Of all the matters in politics over the past several years, few issues touch so many lives, or are as urgent to so many, as a woman’s right to an abortion and her related right to access contraception. This month, the Right to Contraception Act was up for vote in the U.S. Senate June 5, nearly 68 years after the June 7, 1956, U.S. Supreme Court decision in Griswold v. Connecticut ruling a state ban on the use of contraceptives violated marital privacy rights under the due process clause of the 14th Amendment.
The Right to Contraception Act passed in the House of Representatives in 2022 in a 228-195 vote, but it required Senate approval before it could become federal law. The vote to advance the measure failed in the Senate, with 51 votes in favor and 39 against.
Support of the act was extremely partisan. In the House, just eight of the representatives who voted in favor of the act were Republicans; the rest were Democrats. On June 5, only two Republicans voted in favor of the act. Even though the act did not pass in the Senate, Democrats will utilize the results to encourage constituents and to showcase where Republicans stand on the issue.

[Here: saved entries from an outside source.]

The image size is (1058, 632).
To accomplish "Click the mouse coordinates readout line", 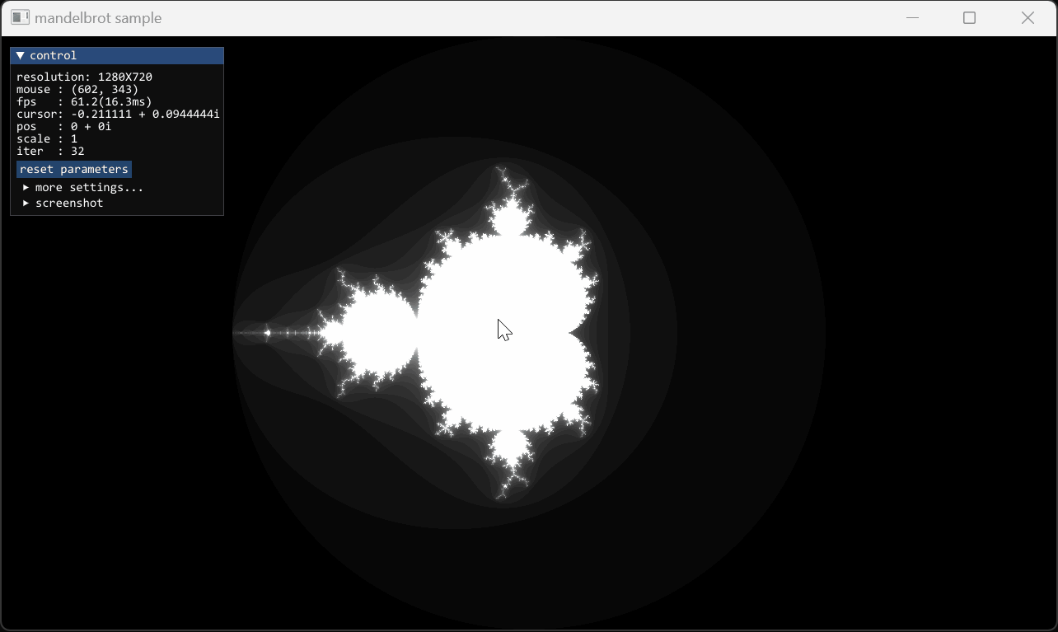I will (x=77, y=89).
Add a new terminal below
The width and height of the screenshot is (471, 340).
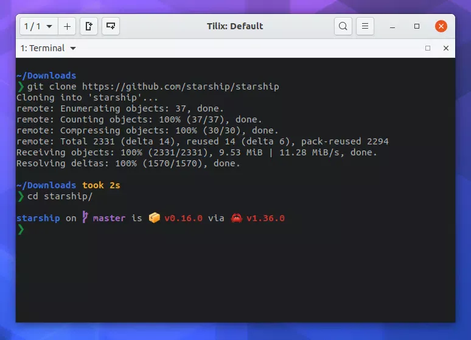click(111, 26)
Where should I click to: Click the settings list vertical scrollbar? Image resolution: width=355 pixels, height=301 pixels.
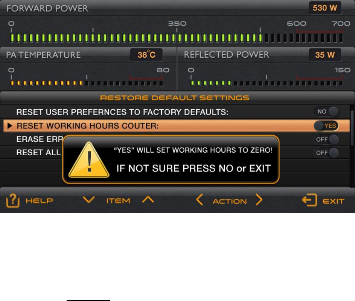[x=352, y=128]
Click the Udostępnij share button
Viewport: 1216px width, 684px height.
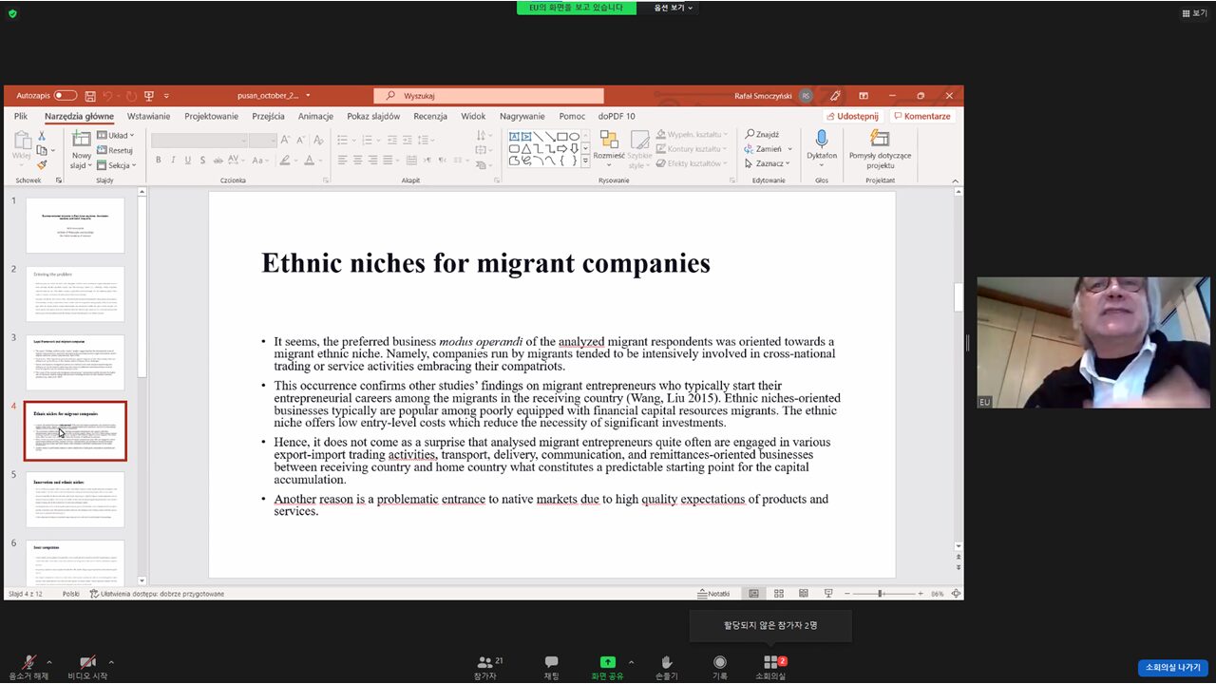pyautogui.click(x=851, y=116)
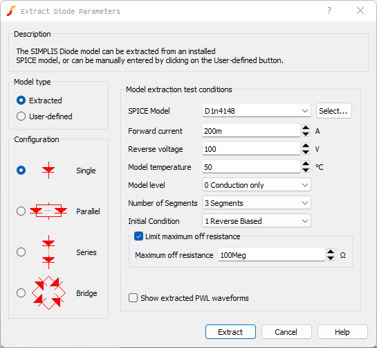377x348 pixels.
Task: Expand the Model level dropdown
Action: 257,185
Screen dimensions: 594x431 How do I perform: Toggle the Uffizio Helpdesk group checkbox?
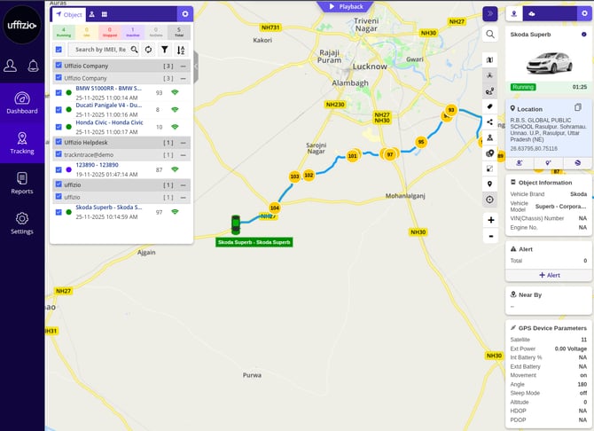pyautogui.click(x=59, y=142)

Currently, individual states have the authority to determine whether its citizens have access to contraceptives, which ones and if insurance will cover the costs of them. Thirty states require insurance carriers to cover the cost of contraceptives.

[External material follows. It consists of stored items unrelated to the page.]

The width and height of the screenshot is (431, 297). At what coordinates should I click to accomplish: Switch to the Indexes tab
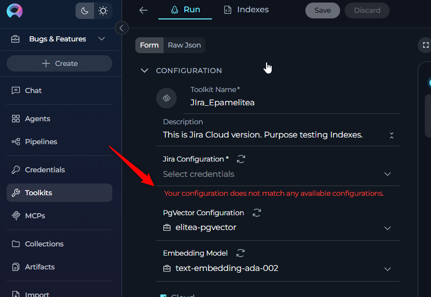(246, 10)
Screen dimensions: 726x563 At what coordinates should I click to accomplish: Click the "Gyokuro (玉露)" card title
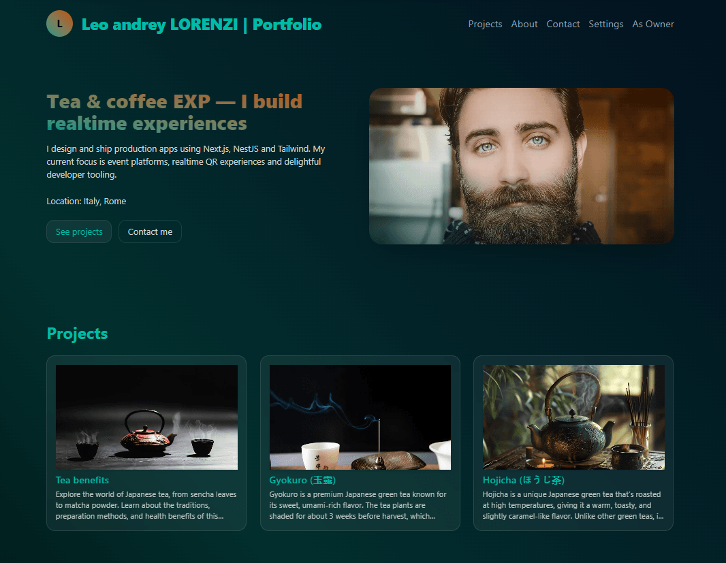point(302,480)
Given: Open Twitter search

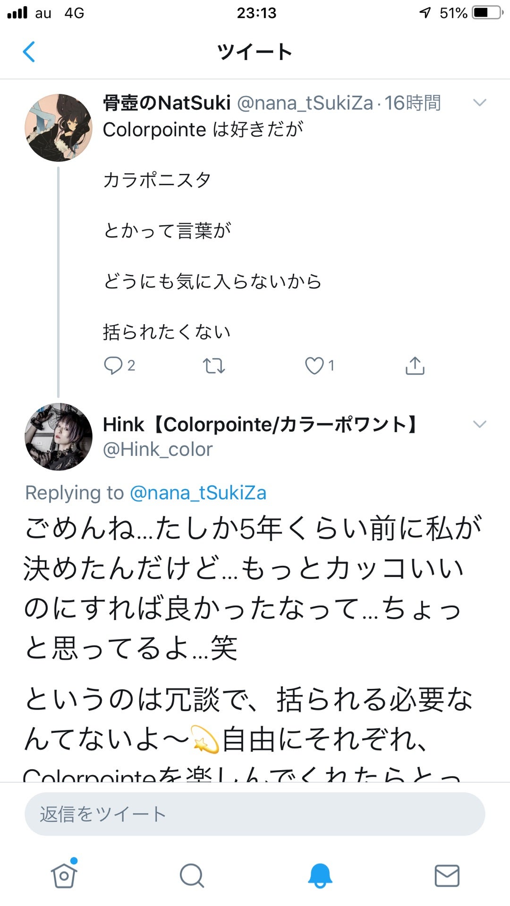Looking at the screenshot, I should [x=191, y=875].
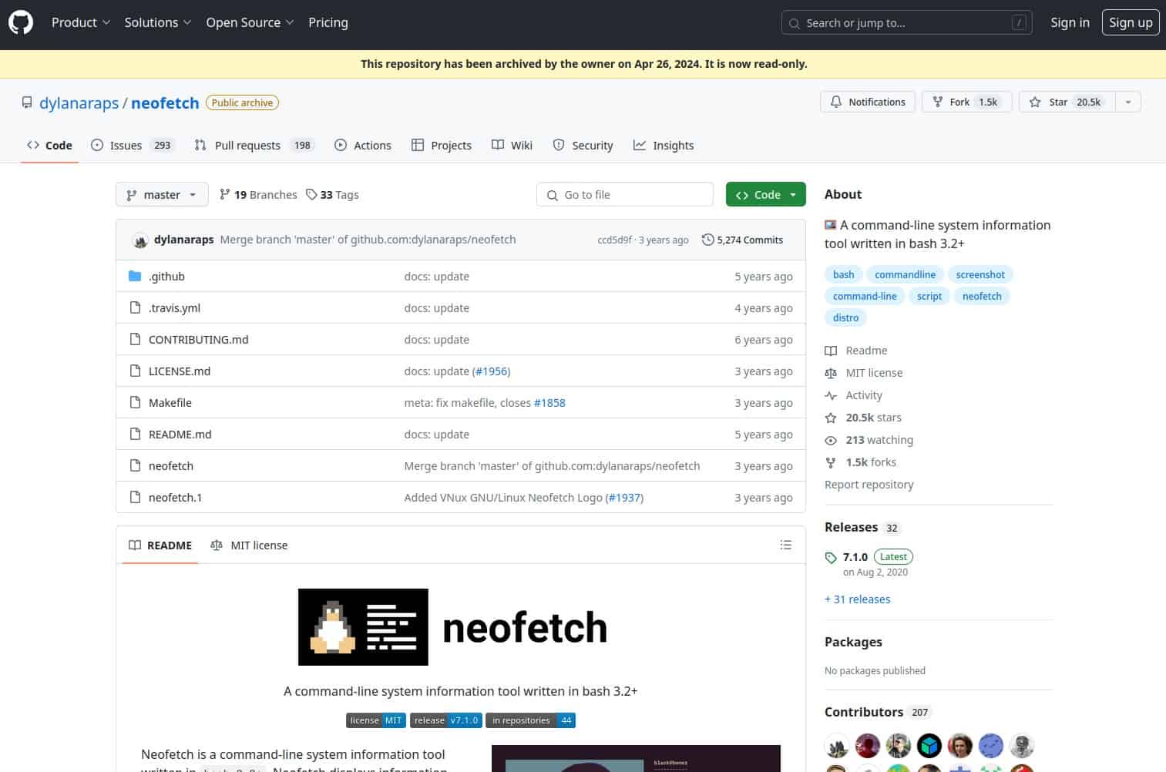Open Actions via the play-circle icon

click(340, 145)
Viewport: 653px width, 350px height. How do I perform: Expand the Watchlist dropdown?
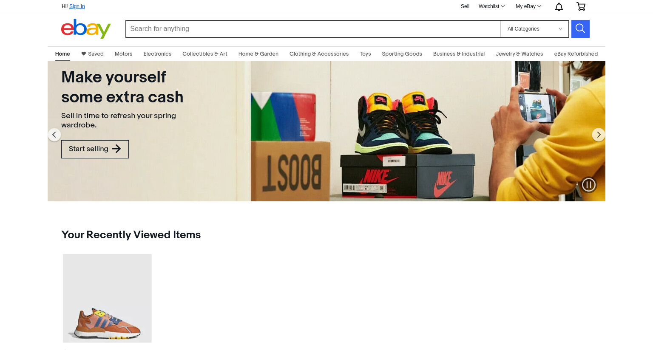(x=491, y=6)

Ohio’s Issue 1, which passed Nov. 7, 2023, provides a state constitutional right to “reproductive decisions” and “decisions about abortion, contraception, fertility treatment, miscarriage care and continuing pregnancy,” among other things.

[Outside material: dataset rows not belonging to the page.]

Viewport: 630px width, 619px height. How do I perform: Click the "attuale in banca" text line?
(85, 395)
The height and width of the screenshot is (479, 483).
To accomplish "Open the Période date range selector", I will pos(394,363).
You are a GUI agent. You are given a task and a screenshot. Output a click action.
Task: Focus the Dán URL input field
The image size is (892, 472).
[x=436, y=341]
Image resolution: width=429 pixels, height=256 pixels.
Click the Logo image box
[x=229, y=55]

The Right to Contraception Act would have created a statutory right to conception across the nation, not leaving the law up to the individual states.
The act intended to protect “accessing” contraception, “engaging” in contraception, and shielding a health care provider’s ability to provide contraceptives, contraception and information related to contraception. The proposed act defines contraception as “an action taken to prevent pregnancy, including the use of contraceptives or fertility-awareness based methods, and sterilization procedures.”
A contraceptive is defined as any “drug, device, or biological product” to prevent pregnancy, including birth control pills, condoms, patches, vaginal IUD’s, emergency contraception and shots.
The act was one of many proposed laws in response to the U.S. Supreme Court’s 2022 landmark decision in Dobbs v. Jackson Women’s Health Organization, which overturned Roe v. Wade and took away the constitutional right to an abortion. In Dobbs, a majority of Supreme Court justices did not agree that the right to an abortion falls under the due process clause of the Constitution.
The Dobbs decision sparked fears that because federal protections to abortion ended contraception, other rights previously protected by the Court under the Due Process Clause would be next.
In fact, U.S. Supreme Court Justice Clarence Thomas, in his concurring opinion in Dobbs, stated that the Supreme Court “should reconsider all of this court’s substantive due process precedents, including Griswold – right to contraception, Lawrence – illegality of “Homosexual Conduct” law – and Obergefell – right to marriage for same-sex couples.” Justice Thomas went on to state the court has “a duty to correct the error established in those precedents” by overruling them.
The right to contraception could also be a factor in the 2024 presidential election, as former President Donald Trump has recently commented that he might support contraception restrictions, potentially making birth control harder to get and encouraging insurance coverage of natural family planning.
While there are party divisions on rights that are arguably fundamental rights, one thing remains true: your vote counts.